Additionally, the core PCE inflation rate is now at 1.7 percent, much closer to the Federal Reserve's 2 percent target than were the core PCE readings in 2015.
While I believe that gradual federal funds rate increases are absolutely appropriate, I do not see that the risks are so elevated, nor the outlook so pessimistic, as to justify the exceptionally shallow interest rate path currently reflected in financial futures markets. The forecast for economic variables contained in the most recent Fed policymakers' Summary of Economic Projections is consistent with my own estimate - GDP growth slightly above potential and a continued slow decline in the unemployment rate.

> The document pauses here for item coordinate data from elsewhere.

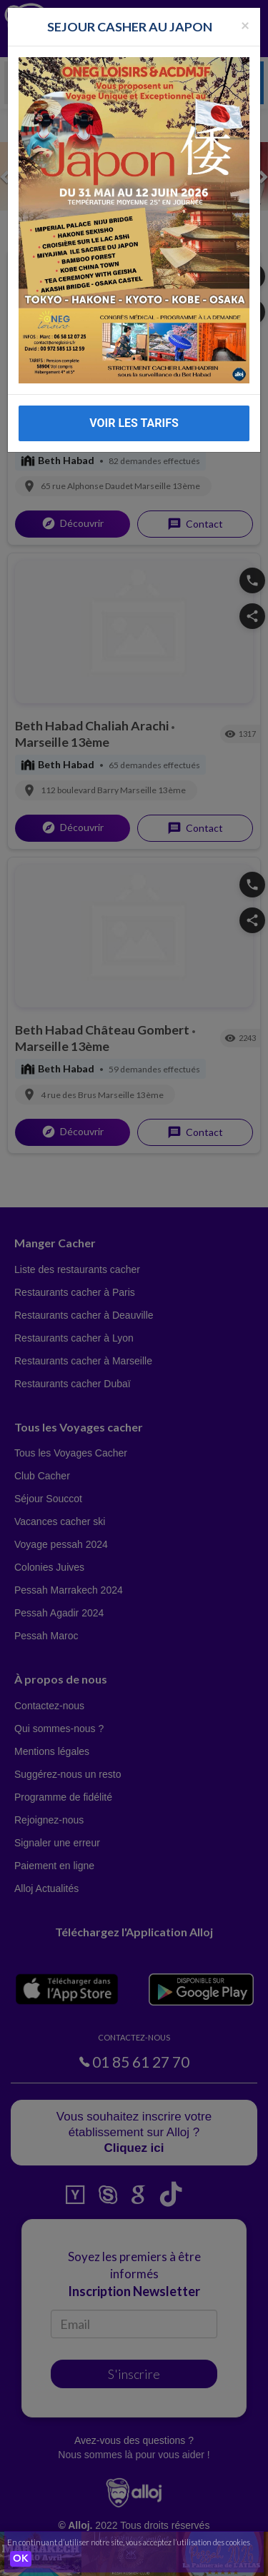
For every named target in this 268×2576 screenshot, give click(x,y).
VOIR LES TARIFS (134, 423)
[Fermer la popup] (245, 24)
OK (21, 2559)
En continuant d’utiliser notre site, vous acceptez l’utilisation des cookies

Furthermore, I would point out that the extremely shallow rate path reflected in the market for federal funds futures seems at odds with forecasts by private sector economists and by financial firms that serve as counterparties to the Federal Reserve (the so-called primary dealers), as well as my own forecast for the U.S. economy. Most of these forecasts envision a much healthier U.S. economy than is implied by that unusually shallow path of the funds rate, and many of the major private forecasters expect short-term rates to rise more rapidly than implied by financial futures.
While recent strong employment growth supports Rosengren's argument, his remaining supporting evidence is very weak. He first argues that the US economy will follow a similar growth path as previous years: a weak first quarter followed by a stronger second half. The above-cited weakness in retail sales, industrial production, corporate profits and building permits make that a very unlikely scenario. And he forgets that forecasters - especially those at the Fed - have consistently overestimated US growth prospects since this expansion. Given those facts, it seems highly unlikely that Rosengren's projections will come to pass.